Coenzyme Q10 (Ubiquinol) for ALS
Also known as: CoQ10, Ubiquinol, Ubiquinone
CoQ10 targets mitochondrial dysfunction — a central feature of ALS motor neuron degeneration.
Mechanism of Action
CoQ10 serves as an electron carrier between Complex I/II and Complex III of the mitochondrial electron transport chain. In its reduced form (ubiquinol), it's the most potent lipid-soluble antioxidant, neutralizing lipid peroxyl radicals and regenerating vitamin E. Motor neurons are particularly vulnerable to mitochondrial dysfunction due to their high energy demands.
General mechanism: Mitochondrial electron transport chain cofactor (Complex I/II → III). Lipid-soluble antioxidant. Regenerates vitamin E.
Current Evidence
Phase II ALS trial showed no significant benefit at tested doses (2400mg/day). Higher doses and combination strategies are being explored. The QALS study highlighted the importance of sufficient dosing and duration in neuroprotection trials.
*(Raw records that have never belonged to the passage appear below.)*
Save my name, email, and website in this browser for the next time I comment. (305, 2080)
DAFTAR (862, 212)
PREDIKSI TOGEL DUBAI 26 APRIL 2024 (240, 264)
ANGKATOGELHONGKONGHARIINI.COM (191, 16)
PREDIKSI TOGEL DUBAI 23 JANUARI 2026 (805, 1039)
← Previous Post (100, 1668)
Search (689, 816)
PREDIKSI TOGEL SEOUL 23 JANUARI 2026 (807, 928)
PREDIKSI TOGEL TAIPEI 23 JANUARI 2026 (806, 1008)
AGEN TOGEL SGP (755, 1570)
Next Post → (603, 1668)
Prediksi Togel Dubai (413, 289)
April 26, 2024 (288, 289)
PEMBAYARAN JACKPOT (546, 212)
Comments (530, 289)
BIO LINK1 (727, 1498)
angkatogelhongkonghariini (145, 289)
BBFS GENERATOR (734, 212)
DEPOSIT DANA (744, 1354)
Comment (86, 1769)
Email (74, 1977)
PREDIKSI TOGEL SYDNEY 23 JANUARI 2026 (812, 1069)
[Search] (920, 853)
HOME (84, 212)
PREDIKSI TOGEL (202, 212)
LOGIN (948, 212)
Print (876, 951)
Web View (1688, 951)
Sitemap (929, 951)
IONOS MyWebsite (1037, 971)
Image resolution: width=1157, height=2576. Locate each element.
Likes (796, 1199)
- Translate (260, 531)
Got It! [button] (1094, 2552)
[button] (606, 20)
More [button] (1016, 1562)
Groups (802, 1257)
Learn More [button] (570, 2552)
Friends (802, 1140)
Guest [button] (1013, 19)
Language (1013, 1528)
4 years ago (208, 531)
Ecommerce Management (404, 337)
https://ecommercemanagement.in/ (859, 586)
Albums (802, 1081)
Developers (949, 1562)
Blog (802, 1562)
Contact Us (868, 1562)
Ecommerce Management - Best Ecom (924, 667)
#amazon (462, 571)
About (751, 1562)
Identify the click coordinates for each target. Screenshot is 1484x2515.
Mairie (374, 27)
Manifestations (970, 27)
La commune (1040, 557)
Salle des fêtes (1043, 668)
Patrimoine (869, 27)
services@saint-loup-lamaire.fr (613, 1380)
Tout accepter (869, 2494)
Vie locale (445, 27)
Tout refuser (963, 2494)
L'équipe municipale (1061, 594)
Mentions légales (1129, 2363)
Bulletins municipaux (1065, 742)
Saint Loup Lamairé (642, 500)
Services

Clinical Status: Phase II completed for ALS (negative at tested doses). Available as supplement. Higher-dose studies considered.
Safety Profile
Very safe. Mild GI effects. May interact with warfarin (vitamin K-like structure). Well-tolerated at high doses (2400mg+).
Key Research Questions
- Can higher CoQ10 doses or ubiquinol formulations achieve therapeutic CNS concentrations?
- Does combination with other mitochondrial support (NMN, TUDCA) provide synergistic benefit?
- Which ALS subtypes with prominent mitochondrial dysfunction might respond better?